Which has happened in the last two years. South Korea’s Samsung Galaxy and China’s Invictus Gaming took the lead in 2017 and 2018’s World championships, respectively, despite the fact that neither team made it past the beginning of semifinals in their respective regions.


And as the competition continues, World’s 2019 looks like it could be another victory for the underdogs. “G2 Esports (Europe’s team) are probably the strongest team in the world right now,” says Neeson, “If they can take the tournament, it would be a huge deal for European League of Legends just because Europe hasn't won Worlds since the first championship in 2011.”


Which begs the question: why is it a huge deal? Esports is a very new phenomenon and, to the layperson, a completely obscure one. Pick a few people at random, and very few of them could name even some of the biggest esports teams offhand, let alone star players.


Neil Barr, journalist and former analyst for local teams, says that personality plays a huge part in audience interest. “I think that people are drawn to competitive gaming for a few different reasons, but the main ones are either looking to watch pros take their hobby to the highest levels possible, or just to follow narratives. Since the game's already so integrated with online culture, it feels pretty seamless to get immersed in a player, team or even game's history.”

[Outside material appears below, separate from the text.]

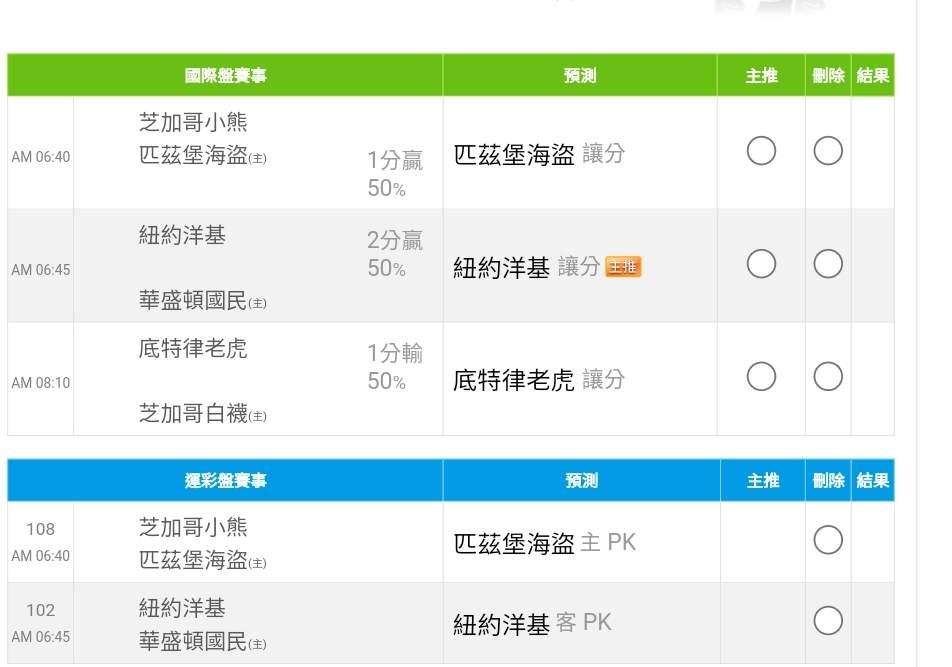952x667 pixels.
Task: Select 刪除 radio for 匹茲堡海盜 主 PK
Action: coord(828,541)
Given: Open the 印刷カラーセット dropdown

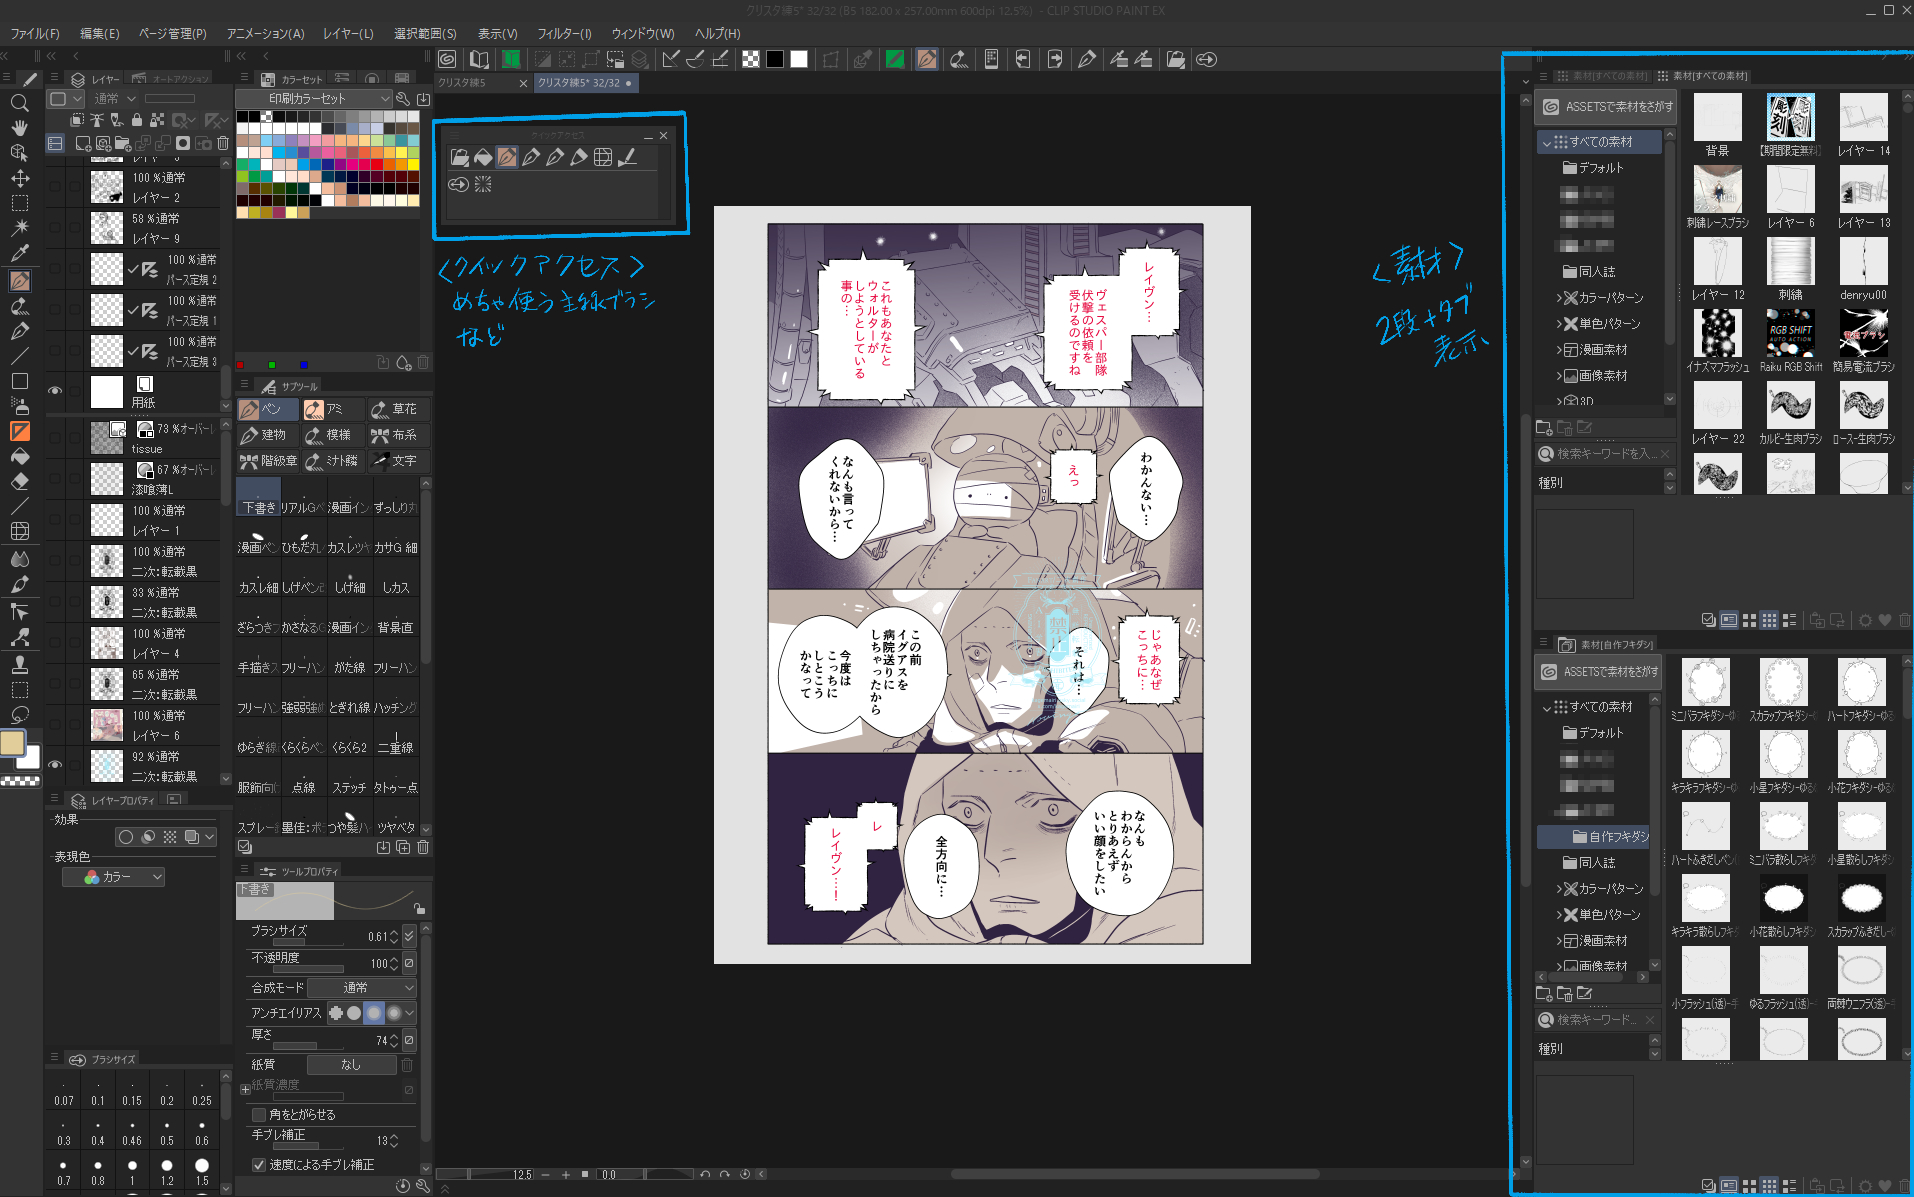Looking at the screenshot, I should (313, 98).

And it’s not just fans of gaming that are getting invested. Over the years, League of Legends has partnered with several big-name sponsors, including Red Bull, MasterCard, and Louis Vuitton. On the one hand, it makes sense: any company would hop on board after seeing what kind of money esports brings in. Last year, League generated 1.4 billion USD in revenue, and that figure represents a 21% decrease in sales from 2017. A decrease. It’s obvious that numbers like those would turn a lot of heads.


On the other hand, Holy Crap! The idea that a luxury lifestyle brand like LV, a corporate powerhouse, would bend over backwards to endorse an online fantasy game is, frankly, absolutely insane.


Maybe it is. It’s also absolutely true. It goes to show something that many hardcore fans have known for years: that League of Legends isn’t an exception - it proves the rule. League demonstrates how powerful competitive gaming can be on the world stage, how involved and inspired a community can be when the hype is right, and how well-founded esports can be as a real and valid sport.


In the end, one need not look any further than the fans. When asked how he feels about this year’s competition, Neeson’s eyes light up. “Oh, Worlds?” He says, “I watch it all the time! The championship going on right now is one of the most exciting ones we’ve had in years.”